President Barack Obama’s last “State of the Union” may have had a vastly diverse effect on TV viewers in the Caribbean-American community. However, there was consensus from supporters across party lines regarding Obama’s call to “fix our politics.”
“I thought the speech was another example of Obama’s unrealistic rhetoric,” said local Young Republicans member Courtney Jasper, 24, of Sunrise. “But I agree with him that America is too divided politically. This is where I want to see the change he’s been speaking about.”
On the other hand, Abdulla Ali, a Muslim resident in Miami Gardens said he was proud of the president’s “unflinching” support for Muslims on Tuesday night. Ali said he was particularly proud in Obama’s statement that “when politicians insult Muslims, that doesn’t make us safer.”
“We’re going to need a national coalition to remove the bigotry among some American politicians and some people,” says Ali.
Another South Florida Muslim resident, Rachel Shabazz, said the president was most effective when he urged Americans to “reject any politician that targets people because of race and religion.”
“There is too much hatred existing in our communities because of racial and religious hatred,” says Shabazz. “If the county is to progress, we the people must be vigilant to put a stop to it.”
Florida House Democratic candidate Roxanne Valies says she was most impressed by Obama’s call for Americans to heed the opening words of the American Constitution – “We the People,” which demonstrates the “power in our collective voices and votes.”
Though Palm Beach County Republican organizer Perry Cujoe says “there’s plenty I disagreed with in Obama’s speech,” he also “agree[s] the political system in America need changing.
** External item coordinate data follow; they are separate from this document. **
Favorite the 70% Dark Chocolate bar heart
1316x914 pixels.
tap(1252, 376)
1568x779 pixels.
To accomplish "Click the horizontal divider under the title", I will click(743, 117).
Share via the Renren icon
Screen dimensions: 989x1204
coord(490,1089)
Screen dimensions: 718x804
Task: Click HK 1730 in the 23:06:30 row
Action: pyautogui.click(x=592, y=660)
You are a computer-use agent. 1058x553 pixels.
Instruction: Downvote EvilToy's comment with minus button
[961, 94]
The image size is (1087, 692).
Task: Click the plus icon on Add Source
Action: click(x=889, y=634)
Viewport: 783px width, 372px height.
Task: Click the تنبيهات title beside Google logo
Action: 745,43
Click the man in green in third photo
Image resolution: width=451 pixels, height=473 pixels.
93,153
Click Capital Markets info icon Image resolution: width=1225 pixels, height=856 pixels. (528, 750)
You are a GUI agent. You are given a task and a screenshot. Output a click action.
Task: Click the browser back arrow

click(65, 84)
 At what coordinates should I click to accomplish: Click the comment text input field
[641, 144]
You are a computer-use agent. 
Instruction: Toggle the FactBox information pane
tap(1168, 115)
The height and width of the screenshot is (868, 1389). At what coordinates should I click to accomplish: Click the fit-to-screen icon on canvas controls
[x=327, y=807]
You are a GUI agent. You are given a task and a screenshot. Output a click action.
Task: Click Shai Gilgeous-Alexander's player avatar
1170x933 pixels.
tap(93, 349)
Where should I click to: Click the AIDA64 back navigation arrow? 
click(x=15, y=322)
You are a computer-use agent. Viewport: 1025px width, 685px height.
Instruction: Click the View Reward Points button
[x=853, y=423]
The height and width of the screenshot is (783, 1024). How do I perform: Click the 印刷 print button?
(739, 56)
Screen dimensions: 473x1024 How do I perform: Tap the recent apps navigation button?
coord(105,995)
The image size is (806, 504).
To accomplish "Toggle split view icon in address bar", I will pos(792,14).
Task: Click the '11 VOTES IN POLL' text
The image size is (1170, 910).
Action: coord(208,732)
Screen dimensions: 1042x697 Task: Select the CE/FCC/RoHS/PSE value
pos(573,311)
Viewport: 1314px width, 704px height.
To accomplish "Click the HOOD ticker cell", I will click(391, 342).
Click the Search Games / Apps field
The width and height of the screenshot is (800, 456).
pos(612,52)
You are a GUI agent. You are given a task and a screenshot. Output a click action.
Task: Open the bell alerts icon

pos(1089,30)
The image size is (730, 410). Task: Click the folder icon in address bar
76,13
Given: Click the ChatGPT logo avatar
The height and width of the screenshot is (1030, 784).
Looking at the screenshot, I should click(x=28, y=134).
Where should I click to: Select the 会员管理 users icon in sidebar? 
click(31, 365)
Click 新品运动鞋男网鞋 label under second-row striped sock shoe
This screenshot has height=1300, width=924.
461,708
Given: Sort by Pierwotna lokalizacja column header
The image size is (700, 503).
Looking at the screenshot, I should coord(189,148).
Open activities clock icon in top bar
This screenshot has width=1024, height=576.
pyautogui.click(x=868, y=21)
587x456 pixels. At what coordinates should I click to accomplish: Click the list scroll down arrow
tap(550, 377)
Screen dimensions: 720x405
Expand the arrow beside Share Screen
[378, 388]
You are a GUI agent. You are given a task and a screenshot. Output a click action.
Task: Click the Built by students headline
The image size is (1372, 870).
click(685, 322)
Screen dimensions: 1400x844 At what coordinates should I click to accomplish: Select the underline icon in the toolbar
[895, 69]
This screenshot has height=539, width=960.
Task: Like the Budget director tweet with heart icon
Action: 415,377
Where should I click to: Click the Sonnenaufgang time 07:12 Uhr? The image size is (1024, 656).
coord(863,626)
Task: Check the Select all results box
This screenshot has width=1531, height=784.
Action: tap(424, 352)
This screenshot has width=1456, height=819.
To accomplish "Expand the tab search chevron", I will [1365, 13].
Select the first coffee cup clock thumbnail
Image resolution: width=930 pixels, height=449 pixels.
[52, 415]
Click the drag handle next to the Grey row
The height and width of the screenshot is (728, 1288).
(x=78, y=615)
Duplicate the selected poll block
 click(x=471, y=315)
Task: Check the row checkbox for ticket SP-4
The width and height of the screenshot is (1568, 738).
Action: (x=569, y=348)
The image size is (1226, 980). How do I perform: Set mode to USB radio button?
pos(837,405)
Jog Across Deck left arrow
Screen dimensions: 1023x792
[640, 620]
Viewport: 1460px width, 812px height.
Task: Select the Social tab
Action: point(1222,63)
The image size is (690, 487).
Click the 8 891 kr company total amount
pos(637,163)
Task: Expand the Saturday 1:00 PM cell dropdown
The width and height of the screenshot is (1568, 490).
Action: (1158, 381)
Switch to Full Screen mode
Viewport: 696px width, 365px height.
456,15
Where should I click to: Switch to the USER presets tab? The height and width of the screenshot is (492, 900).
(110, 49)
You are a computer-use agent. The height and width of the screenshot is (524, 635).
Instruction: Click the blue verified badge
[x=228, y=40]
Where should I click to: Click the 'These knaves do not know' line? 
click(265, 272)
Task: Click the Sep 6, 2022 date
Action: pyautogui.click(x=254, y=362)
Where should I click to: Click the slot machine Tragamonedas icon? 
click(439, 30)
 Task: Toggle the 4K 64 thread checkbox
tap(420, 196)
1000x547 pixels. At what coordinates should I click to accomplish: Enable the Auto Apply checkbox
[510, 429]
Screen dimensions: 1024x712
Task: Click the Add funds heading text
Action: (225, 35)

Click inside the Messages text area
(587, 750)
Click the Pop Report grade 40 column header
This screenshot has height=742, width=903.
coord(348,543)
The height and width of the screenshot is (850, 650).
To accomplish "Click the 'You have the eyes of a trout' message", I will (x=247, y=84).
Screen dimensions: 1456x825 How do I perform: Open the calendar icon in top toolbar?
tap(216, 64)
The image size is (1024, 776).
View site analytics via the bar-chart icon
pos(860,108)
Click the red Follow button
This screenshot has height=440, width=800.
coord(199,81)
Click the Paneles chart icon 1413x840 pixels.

Like the president said, if we want a better politics, it’s not enough to just change a congressman or a senator or even a President; we have to change the system to reflect our better selves.”
Cudjoe’s Democratic counterpart in Miami, campaign organizer Bridgette Steele, said she was enthused by Obama’s renewed focus on ending partisan divide in his last year in office.
“One of the regrets of his presidency is the “rancor and suspicion between the political parties got worse,” says Steele. “If he succeeds in ending this divisive rancor, it would be a great achievement.”